If you dislike navel gazing blog posts, then turn away, because it’s going to get ugly.
I am enrolled in a multimedia reporting class. The largest responsibility for the class is filming our subjects for short videos that we will put on our own blogs. I’ve felt a tightness in the chest ever since I learned I was going to take this class. As a matter of fact, when it was first announced to my class, I booed. What can I say, I lived in Philadelphia for five years.
I feel a slight sense of panic at the prospect of the class because I don’t understand why people would want to talk to me, let alone have me film them. What makes a person trust me with getting their story correct? What drives them to hand over their life to me? I have serious trepidation and doubt about a person giving up their valuable time to let me film them, only to have it posted on a hardly read blog that will be accessible for years on the Internet.
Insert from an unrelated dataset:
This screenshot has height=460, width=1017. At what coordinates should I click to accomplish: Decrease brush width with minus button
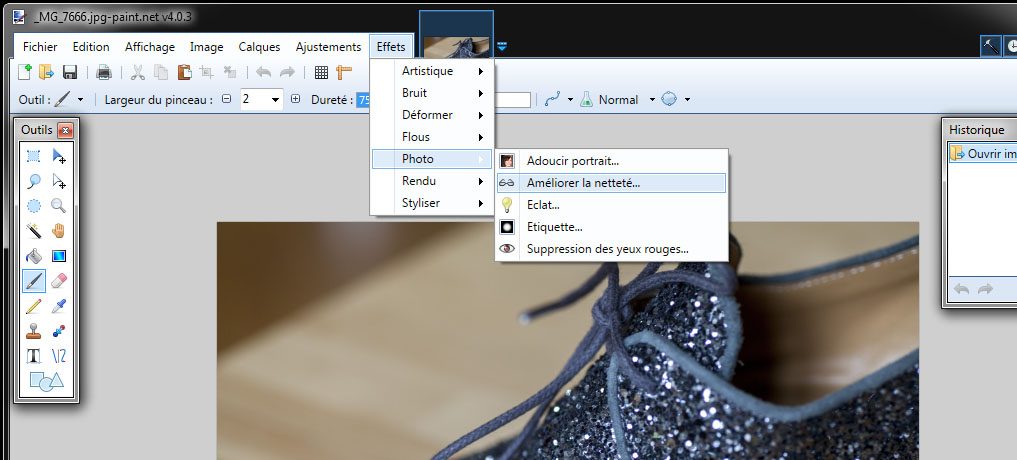pyautogui.click(x=226, y=99)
“I still haven’t reconciled this idea,” says one like minded classmate, though she is in the minority. Most classmates seem to be filled with bravado and confidence.
“No, people will trust you. They’ll let you take control and tell their story, they’ll be willing to put themselves in your hands,” said one classmate. Sure enough I saw him a few days later and he had gathered a number of interviews with people. After only speaking to him for a few minutes, I could see how he managed to get those interviews. He has an easy going, calm personality, whereas I was hyperventilating and freaking out about the assignment. (Note to future employers, I have a tendency to freak out–at least initially–all the time. I always get the work done, and done well.)
Choosing the subject matter will of course, affect the chances of success. Initially I intended to focus on the collapse of the commercial real estate industry as prices fall off a cliff and the credit markets tighten. My hope was to track down someone that had property, but couldn’t obtain financing to build on that property. It’s a dangerous idea to manufacture a subject for non-fiction, as I learned. It’s even more dangerous to ask people to talk about their failures, I was warned. While I don’t think that not getting financing in this credit environment is a failure, I understand if people don’t want to go on the Internet and say, “I’m sort of screwed.”
At the same time, I think people should want to air their grievances, especially if they’ve been smacked by bad timing. These market conditions are not their fault, yet they have to suffer. This could be a compelling story. Ultimately, I think this is the reason people will talk. They have a compelling story to tell and I can be their bullhorn. Or as a classmate put it in this pithy response (over G-Chat), “ppl like to talk.”
“I guess people are always flattered to have someone ask what they think about something,” said a recent graduate of my program, adding “And people like to tell their stories…it seems almost like a reflex, not something that people really consider rationally.”
I was beginning to feel okay about my chances of getting someone on tape. Then I asked this classmate, but what about being filmed? The response was a little less assuring, “Yeah, video is a little different. I think I would run away from a camera.” He quickly added, “But probably some people get turned on by the thought of strangers admiring them and listening to them talk.”